Friday, March 09, 2007

Munkee Python's the Meaning of Life

I've been pondering the meaning of life the past few days. Well, the meaning of love and life.

I've been dating a girl - Marisa - and as we've gotten more serious, it's had me thinking a lot about the past, present and ... dare I dream? ... future.

As many of you probably know, I was engaged once, a long time ago, and it didn't work out. I was young, innocent, naive, a lot of things both good and bad. And I dreamed. I figured out back then my sort-of definition of love: If you can hold someone, look at someone, look into their eyes, and see your future... if you want to see them every moment you're not with them, and it's got nothing to do with sex or loneliness... if you smile when you think about the next time you'll be together, even if you're just going to be sitting around...

I've been in love twice, at least by my reckoning. And not to put the cart ahead of the horse in my brand-new relationship, but I mean, let's be real. I'm 32 years old. I've been on so many Match.com dates, if I get to a third one I start forgetting what stories and jokes I've told to whom. I'm not looking for casual sex, much as I've enjoyed it (in my admittedly limited experience). I'm not looking for someone to keep me company because I've got nothing better to do and no one to hang out with.

I would like to meet the woman I'll spend the rest of my life with.

I thought I had, once upon a time. I did a lot of things right and probably a lot more things wrong. And then, after years of brooding and wondering and questioning, I got what I thought was a second chance.

I threw myself in, head-first, and in six months, had a more intense relationship than the four-and-a-half years of the one before. And it ended in disaster.

Lesson: You can't MAKE it work. You can't fight your way to victory in love. Love isn't a hockey game. Life isn't a hockey game.

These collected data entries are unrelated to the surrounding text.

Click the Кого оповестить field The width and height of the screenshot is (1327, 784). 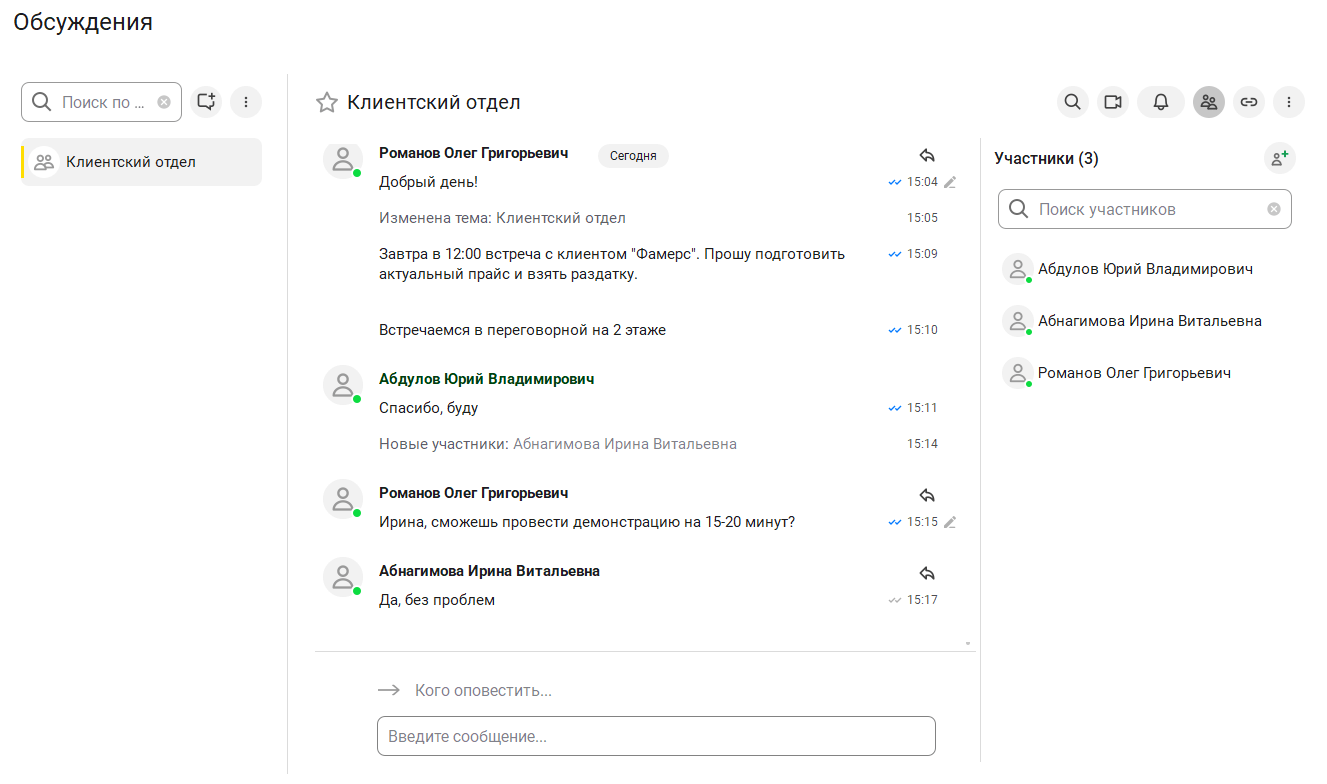(x=483, y=691)
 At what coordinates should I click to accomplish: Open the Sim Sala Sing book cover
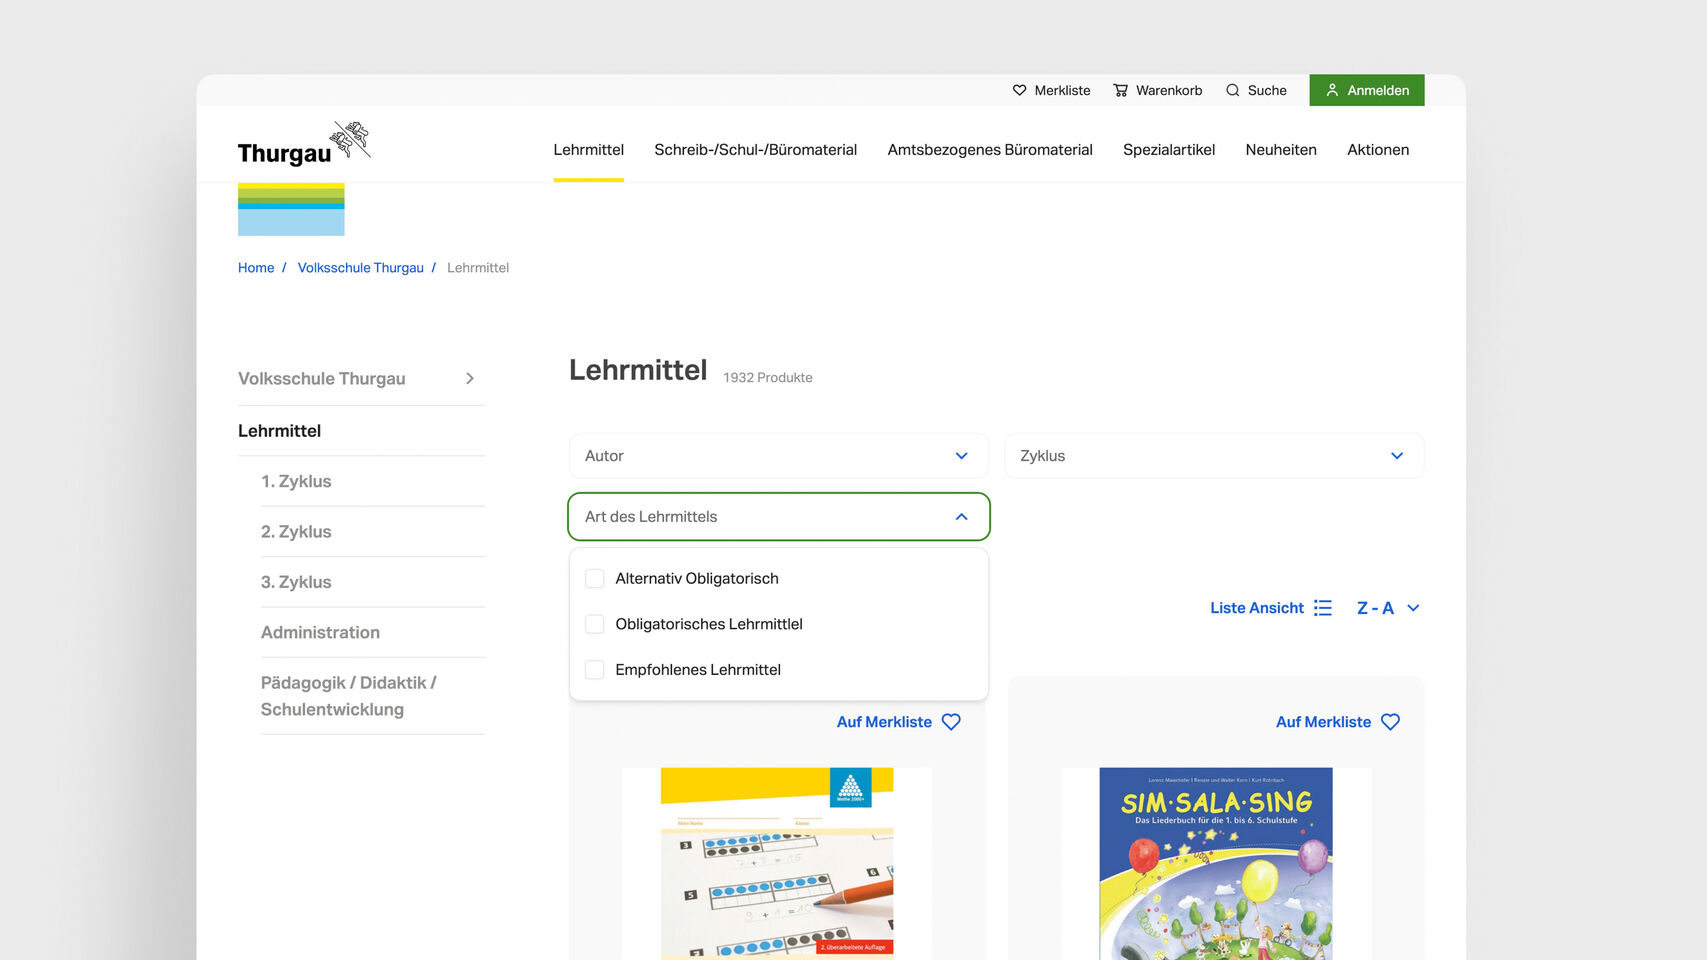coord(1215,862)
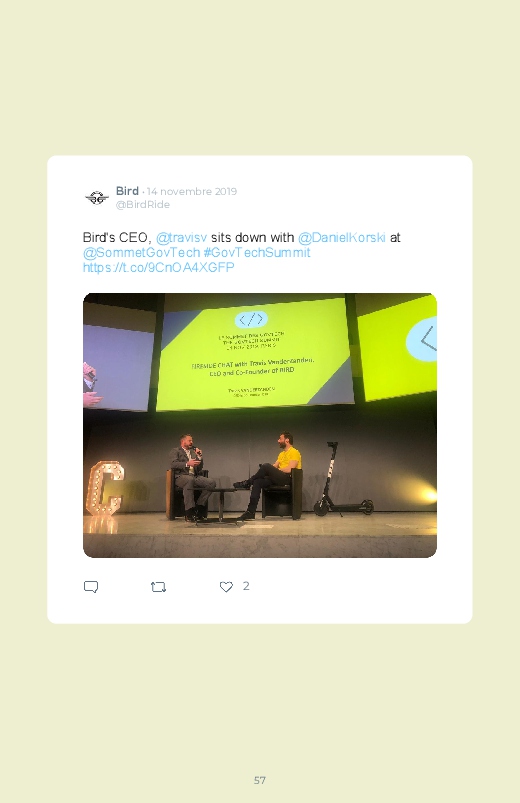Click the retweet arrows icon
This screenshot has width=520, height=803.
pos(158,587)
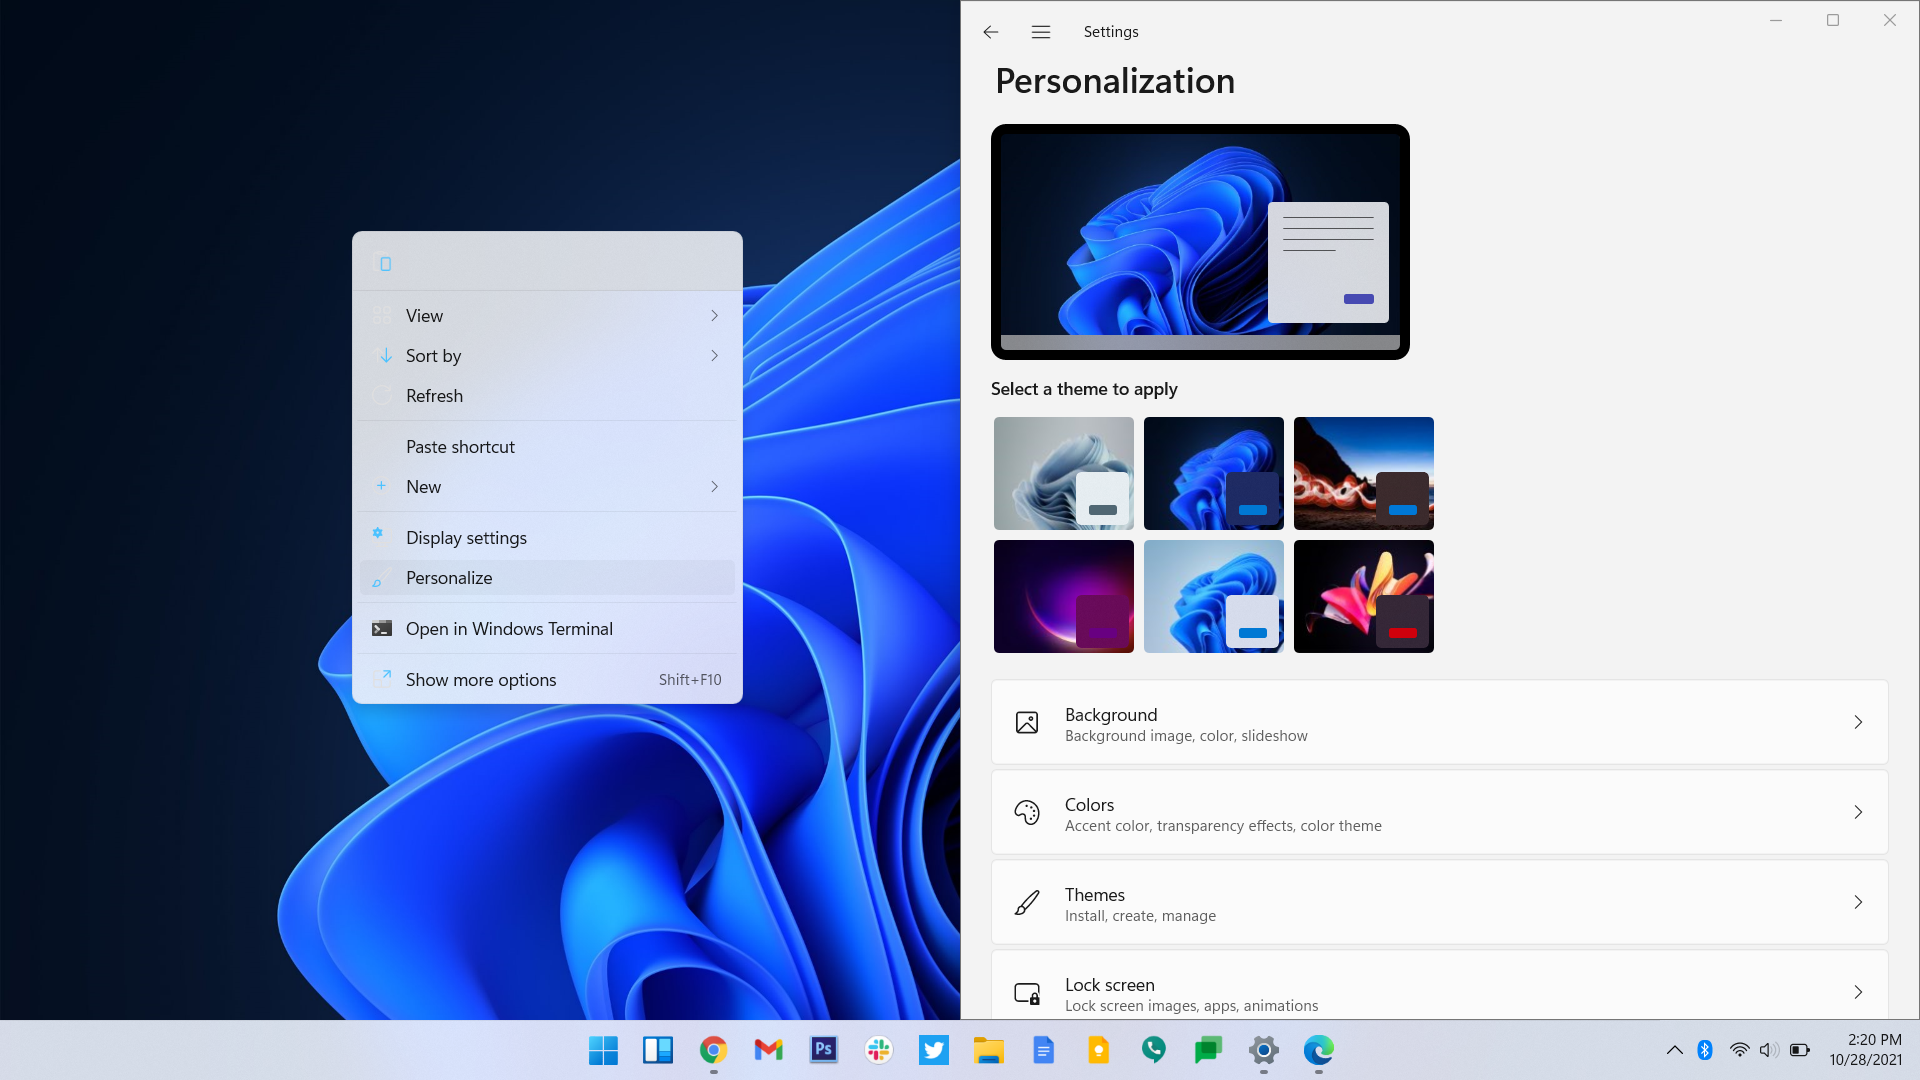Launch Twitter app from taskbar
1920x1080 pixels.
932,1050
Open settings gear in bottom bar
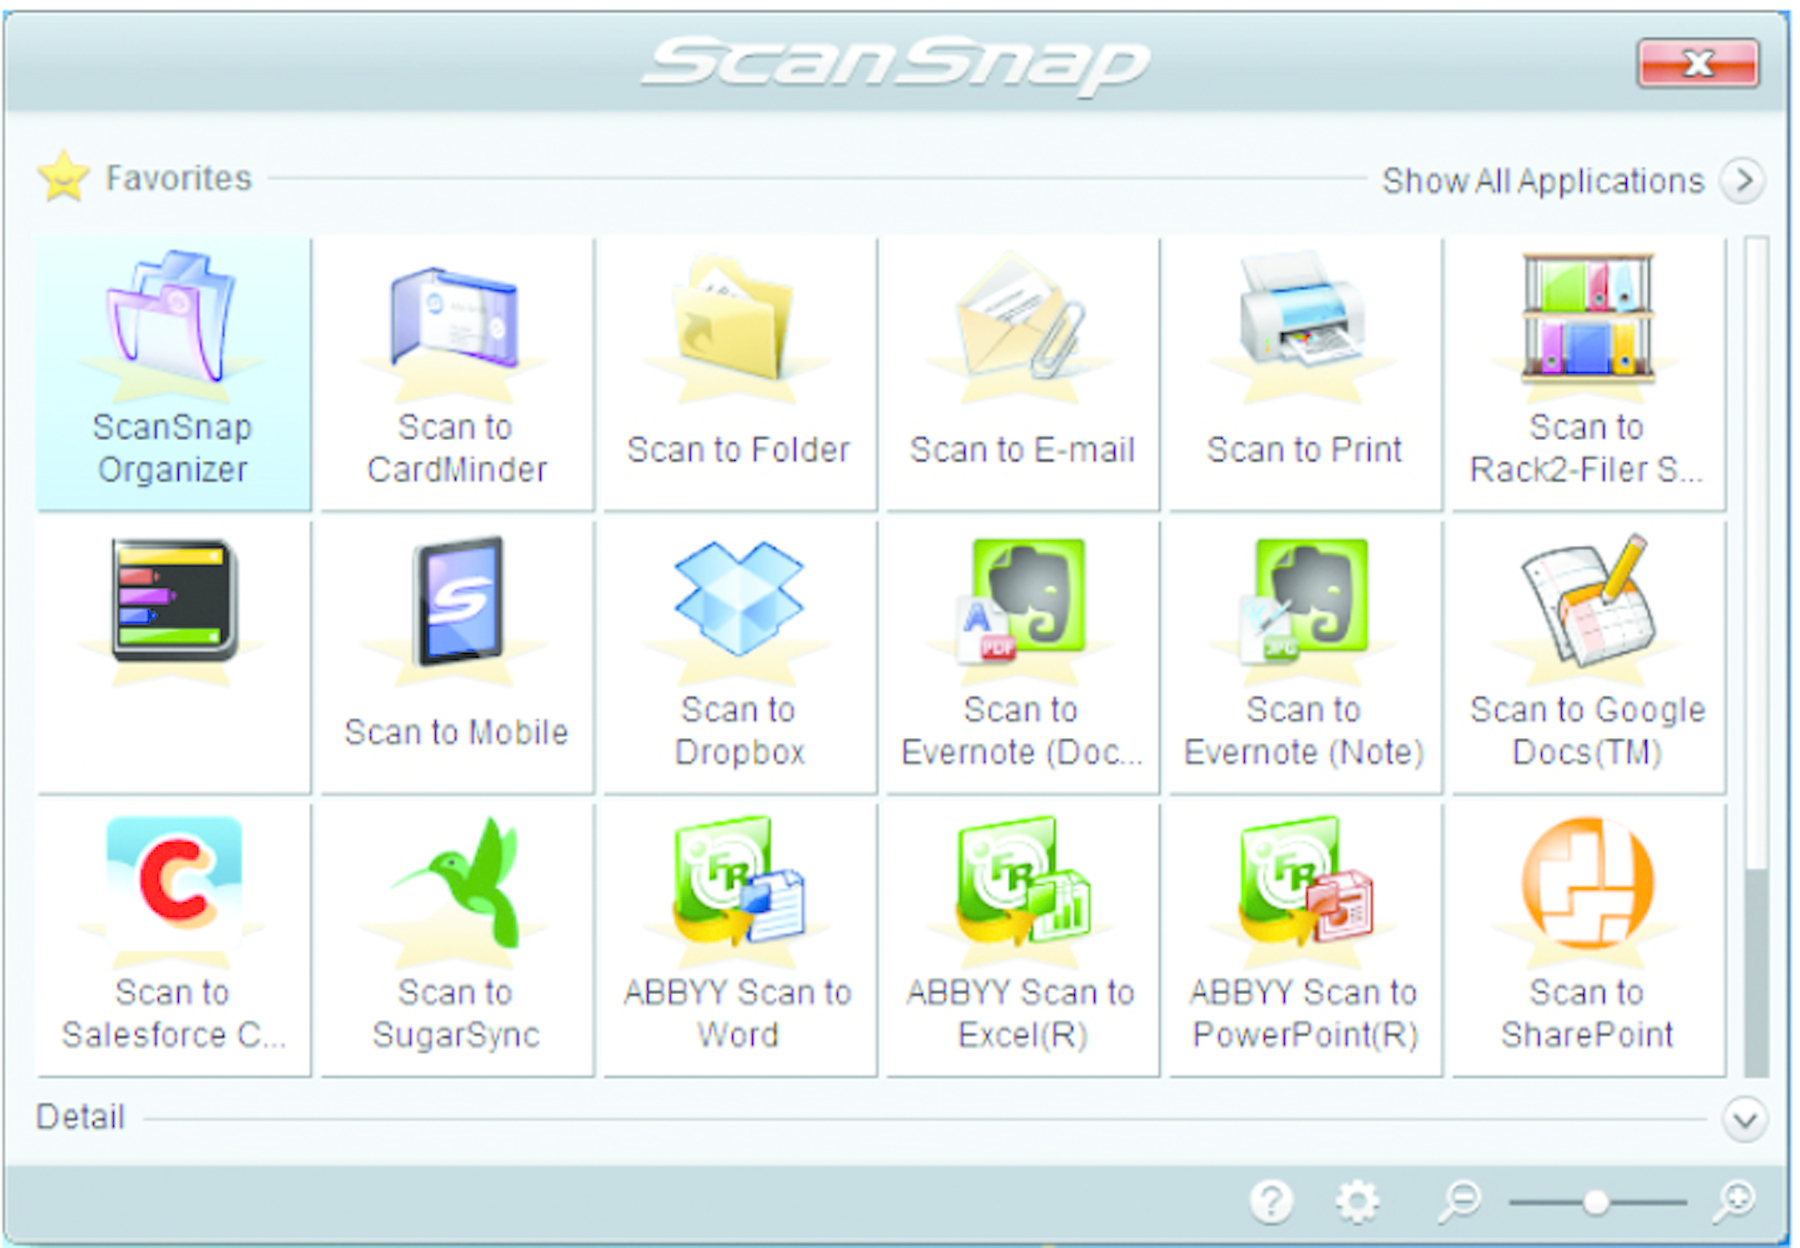Viewport: 1800px width, 1248px height. click(1357, 1200)
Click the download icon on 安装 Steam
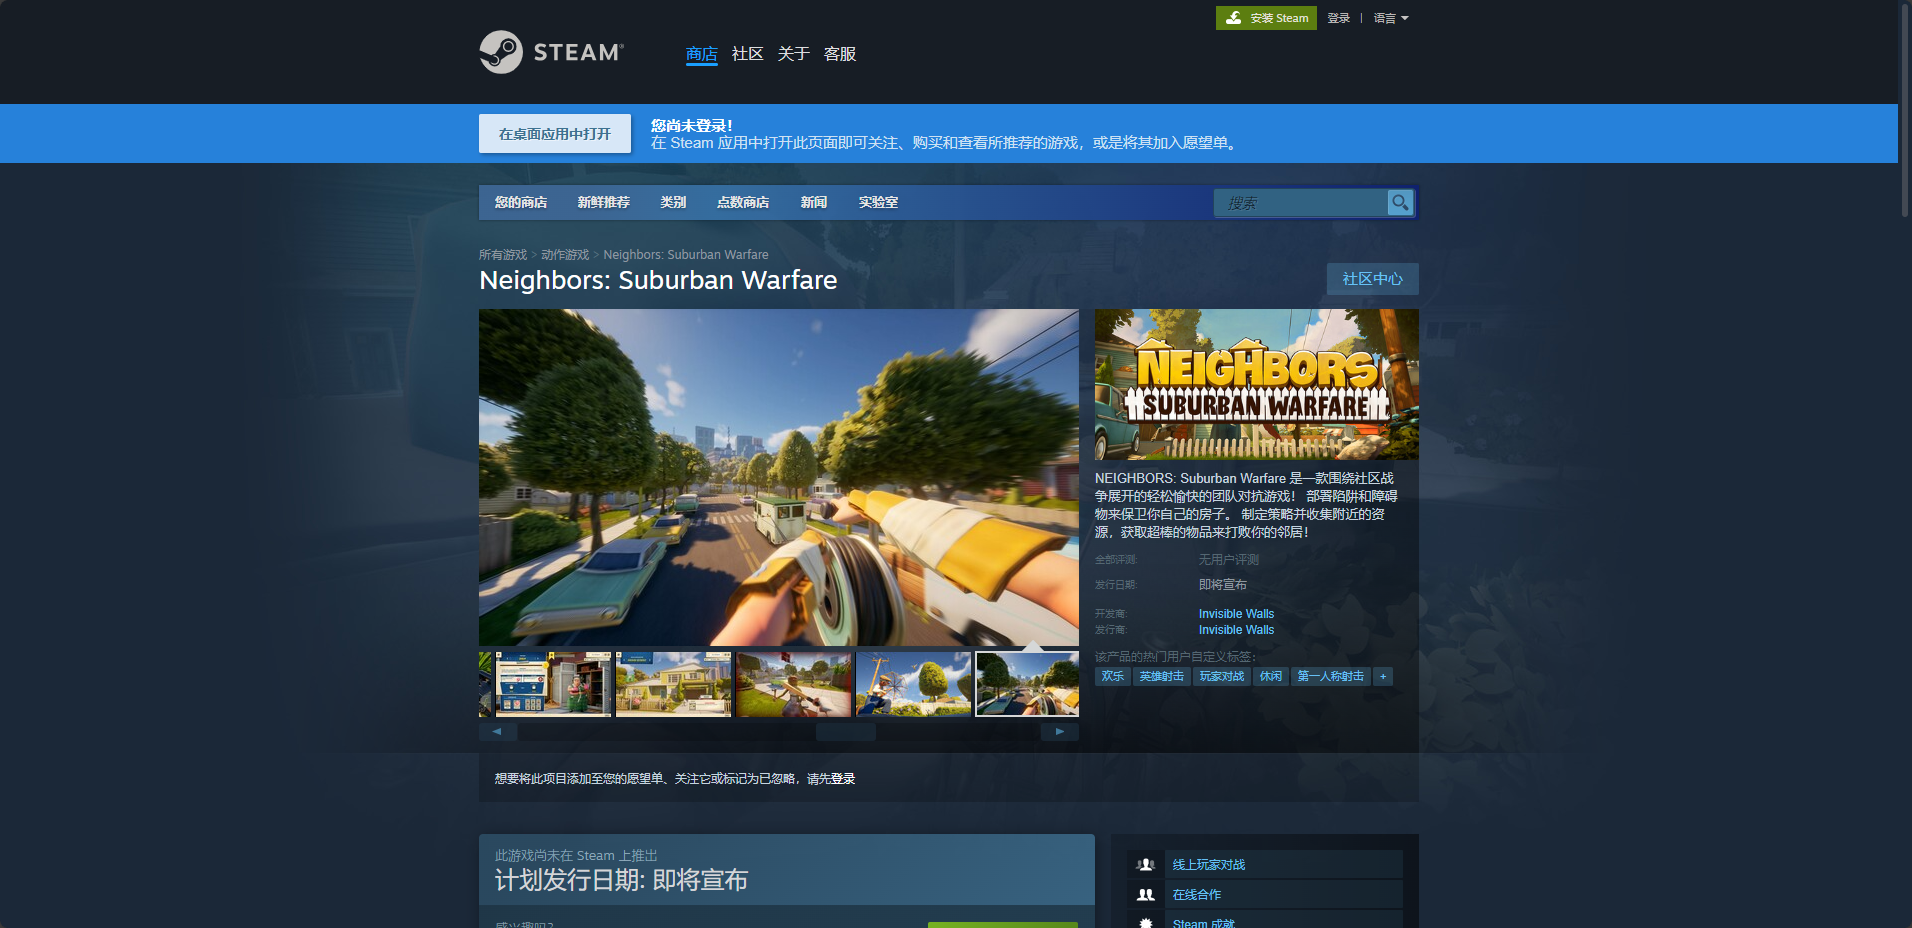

Much as I wish it were different. Simpler.

But as I've gotten older, and maybe traded some of the fire in my belly for maturity, as I've passed the age at which my father married - late, for the time - as I've bought a house, and made out a will, and thought about my parents dying, and my own death...

I find I want something different. That doesn't mean settling. No, never that. But something different from what I used to want. And really, something more. Security, comfort, mutual devotion. I don't need someone who's crazy - but exciting! - and although I don't want someone boring, I want someone stable. Someone interesting. Someone I enjoy talking with even more than having wild sex with. Someone I enjoy holding in my arms when I dream.

(Not that there's anything wrong with wild sex. I'm getting older, but I'm not dead, eh?)

In short, my outlook on relationships has gone from sports car to SUV, kind of like my outlook on vehicles. No reason to live fast and die young. There's glory in that, but not the kind I seek.

I guess I just realized I want something different out of my life than I thought I did in my younger, wilder, more aggressive days. I'm not that guy anymore. I'm still me, just a newer - and hopefully better - version.

I used to wonder if my selling out for love as a teenager and losing it had ruined me. If I could repair a broken heart all the way, or if I was destined to never be able to give that much again, out of fear, out of hurt, out of shame.

I don't know if you ever can repair a broken heart and make it good as mint-in-box new, but I've learned I'm not ruined. I've learned I can love again, and I don't have to wait for and wish for perfection - I just have to find the person who's perfect for me.

Does that make any sense? Don't you hate when I get philosophical like that?

As for whether or not the third time's a charm, and I'm in love with Marisa, and whether or not I can see our future in her eyes... Well, that's between her and me.

That's right, suckers, you read this far and you don't even get an answer. Hey, I may be older and wiser, but I'm still me!

Insert big grin here.

2 Comments:

Lesley said...

Yay for happy beginnings!!!

Now, I read all the way to the end, and I can't believe you didn't give us an answer! Well, actually, I can believe that YOU would do such a thing, but still. Tease!

Well, I'll just share a quote with you that I have also told to my Real: "Nothing matters in this whole wide world when you're in love with a Jersey Girl." Tom Waits said that originally but Springsteen made it famous.

I'm just saying.

Stewie said...

I just threw up a little in my mouth.